Die Gesamtposition der Commission ist, dass eine gesetzliche Pflicht, Spiele dauerhaft spielbar zu halten, „unverhältnismäßig“ sei; als Gründe werden geistiges Eigentum, Geschäftsgeheimnisse, Kosten für Publisher sowie potenzielle Cybersecurity- und Sicherheitsrisiken nach dem Support-Ende angeführt.
Damit werden im Grunde nur die von den Publishern vorgekauten Lobby-Argumente Punkt für Punkt wiederholt.
Ich bin sehr skeptisch gegenüber der Behauptung, es sei zu schwierig, ein Spiel „offline lauffähig zu machen“.
Ich habe selbst Dutzende Titel erfolgreich rückentwickelt, ohne Zugriff auf den Quellcode und sogar mit Manipulationsschutz. Wirklich unmöglich zu bewahrende Titel gibt es nur extrem selten.

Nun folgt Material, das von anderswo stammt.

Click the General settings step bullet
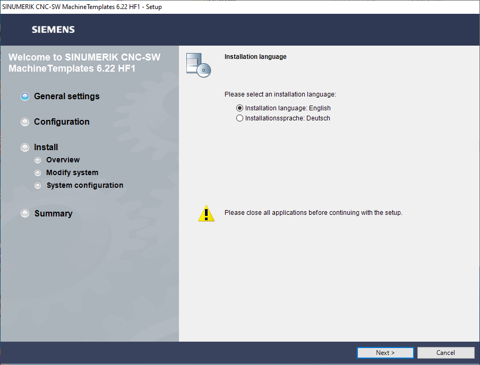(25, 97)
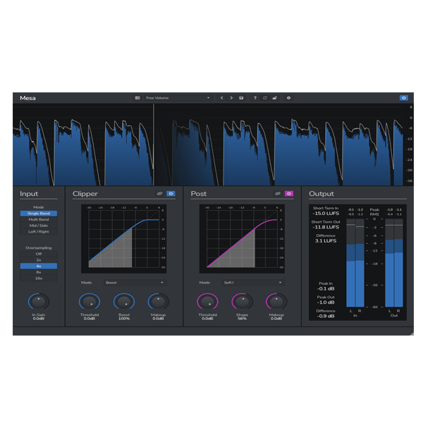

Zum Beispiel ist die überwältigende Mehrheit der Unreal-Engine-Spiele sehr leicht zu bewahren, solange die Entwickler nicht aktiv den Servercode entfernt haben; und selbst wenn sie das getan haben, ist es nicht die schwierigste Sache der Welt, zwischen
ifdefzu lesen.Einiges ist recht simpel und damit machbar, aber wenn ein erheblicher Teil der Spiellogik auf dem Server läuft und man die Server-Binärdatei nicht hat, steigt der Schwierigkeitsgrad deutlich.
Eine reife Medienindustrie führt immer einen ständigen Kampf gegen Klassiker.
Bei Spielen ist es noch schlimmer. Manche Klassiker sind nämlich so aufgebaut, dass sie wie LEGO-Sets auf ewig Spaß machen können.
Jede neue Band muss am Ende immer mit den Beatles konkurrieren.